Stop asking and tell her, "It's time to go potty" with a smile and take her. If you know when she goes time it by that, if not start with every 20 minutes or so until you discover when she goes. Take her upon waking, after each meal, before and after naps or bedtime no matter what to help her establish a schedule.

Get rid of the pull ups. They are expensive diapers, and are confusing with potty training because they wick the wetness and yuckiness away and it's no big deal, so why change? Tell her she's a big girl and mean it, get rid of them and use cloth training pants (with covers over them for bed or when you go out) like the ones from Gerber, she'll then feel when she's wet or poopie, which will help motivate her to use the potty when she feels the need to go. Buy some pretty panties for when she is going in the potty more than her pants, maybe after she goes however many days you decide without an accident, so she has something to work for.
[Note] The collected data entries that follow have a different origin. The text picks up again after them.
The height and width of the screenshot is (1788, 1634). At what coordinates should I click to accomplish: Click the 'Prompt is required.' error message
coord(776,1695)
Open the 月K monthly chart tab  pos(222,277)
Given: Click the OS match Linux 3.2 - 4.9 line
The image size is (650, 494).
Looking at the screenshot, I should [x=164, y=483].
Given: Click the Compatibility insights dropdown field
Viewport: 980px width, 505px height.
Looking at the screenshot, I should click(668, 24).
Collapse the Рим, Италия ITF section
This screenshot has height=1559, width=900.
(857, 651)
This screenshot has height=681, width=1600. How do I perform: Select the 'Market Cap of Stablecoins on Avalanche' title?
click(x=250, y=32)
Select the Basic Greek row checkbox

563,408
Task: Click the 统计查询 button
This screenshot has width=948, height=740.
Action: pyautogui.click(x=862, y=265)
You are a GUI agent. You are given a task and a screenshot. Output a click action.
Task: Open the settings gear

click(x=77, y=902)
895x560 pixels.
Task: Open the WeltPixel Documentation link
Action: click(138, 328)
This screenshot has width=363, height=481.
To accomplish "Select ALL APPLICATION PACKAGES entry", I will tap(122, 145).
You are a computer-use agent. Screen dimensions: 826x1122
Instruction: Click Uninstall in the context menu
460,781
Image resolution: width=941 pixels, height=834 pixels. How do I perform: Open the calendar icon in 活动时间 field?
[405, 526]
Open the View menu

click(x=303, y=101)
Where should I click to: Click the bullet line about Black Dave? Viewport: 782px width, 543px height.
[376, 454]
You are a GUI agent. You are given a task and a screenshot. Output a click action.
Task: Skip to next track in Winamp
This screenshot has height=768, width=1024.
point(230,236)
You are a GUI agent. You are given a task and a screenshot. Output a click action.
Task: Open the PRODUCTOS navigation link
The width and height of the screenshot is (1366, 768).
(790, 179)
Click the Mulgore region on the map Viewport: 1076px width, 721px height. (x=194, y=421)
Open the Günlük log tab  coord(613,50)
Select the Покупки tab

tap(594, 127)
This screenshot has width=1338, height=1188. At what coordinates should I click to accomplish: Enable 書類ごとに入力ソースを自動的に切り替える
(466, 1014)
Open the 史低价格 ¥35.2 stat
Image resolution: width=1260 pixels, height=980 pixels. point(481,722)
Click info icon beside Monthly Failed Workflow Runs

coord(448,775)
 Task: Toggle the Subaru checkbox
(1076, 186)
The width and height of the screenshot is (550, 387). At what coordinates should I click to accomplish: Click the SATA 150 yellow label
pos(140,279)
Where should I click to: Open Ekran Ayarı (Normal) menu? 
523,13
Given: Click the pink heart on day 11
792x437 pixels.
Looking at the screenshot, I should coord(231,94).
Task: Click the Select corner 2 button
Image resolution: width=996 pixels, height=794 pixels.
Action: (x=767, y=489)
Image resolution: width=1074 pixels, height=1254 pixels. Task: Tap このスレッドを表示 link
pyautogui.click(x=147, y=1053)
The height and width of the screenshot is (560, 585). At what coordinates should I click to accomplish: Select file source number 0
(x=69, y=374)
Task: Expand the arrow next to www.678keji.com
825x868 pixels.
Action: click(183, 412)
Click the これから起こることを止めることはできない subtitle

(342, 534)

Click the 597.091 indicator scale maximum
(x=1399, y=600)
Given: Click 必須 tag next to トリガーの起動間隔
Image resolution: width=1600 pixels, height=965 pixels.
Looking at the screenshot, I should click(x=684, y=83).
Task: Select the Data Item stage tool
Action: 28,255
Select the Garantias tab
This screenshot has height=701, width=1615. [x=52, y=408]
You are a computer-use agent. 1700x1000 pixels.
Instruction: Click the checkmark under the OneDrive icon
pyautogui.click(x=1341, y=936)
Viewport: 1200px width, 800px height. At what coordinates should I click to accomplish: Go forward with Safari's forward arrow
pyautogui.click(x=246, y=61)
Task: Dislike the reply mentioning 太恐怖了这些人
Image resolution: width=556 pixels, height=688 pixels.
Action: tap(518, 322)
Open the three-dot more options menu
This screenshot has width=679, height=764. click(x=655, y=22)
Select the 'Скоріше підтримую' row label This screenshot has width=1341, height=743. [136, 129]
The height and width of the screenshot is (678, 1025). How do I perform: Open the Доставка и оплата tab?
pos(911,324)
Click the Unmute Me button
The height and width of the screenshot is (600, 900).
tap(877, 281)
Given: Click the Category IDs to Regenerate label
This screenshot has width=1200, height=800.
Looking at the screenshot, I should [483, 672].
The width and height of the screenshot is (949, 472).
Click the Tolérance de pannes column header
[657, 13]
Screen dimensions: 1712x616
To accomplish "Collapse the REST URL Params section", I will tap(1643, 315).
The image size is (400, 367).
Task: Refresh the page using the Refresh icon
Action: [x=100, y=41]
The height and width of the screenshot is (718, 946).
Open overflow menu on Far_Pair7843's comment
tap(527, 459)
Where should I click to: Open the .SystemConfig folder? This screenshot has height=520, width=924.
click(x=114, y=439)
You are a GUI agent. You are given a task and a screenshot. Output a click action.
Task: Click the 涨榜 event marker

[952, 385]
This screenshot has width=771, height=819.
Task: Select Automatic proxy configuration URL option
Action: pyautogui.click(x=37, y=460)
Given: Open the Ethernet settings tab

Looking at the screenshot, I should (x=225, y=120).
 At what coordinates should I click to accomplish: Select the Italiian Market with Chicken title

Take her when you go potty so she can learn the mechanics - pulling her pants up and down, sitting and doing your business, wiping, flushing and washing hands, you're her best role model for potty training.

As far as expecting her to tell you when she has to go, don't hold your breath. Yes, it's one of the "readiness" signs, but my guy never told me he had to go, I watched for his signs and got him to the potty quickly. He was fully trained, pee and poop, day and night, by 27 months, yet he's turning 4 next week and will still only tell me if we're away from home and I need to find him a bathroom. He's very private and doesn't care to share, he's just always gone on his own.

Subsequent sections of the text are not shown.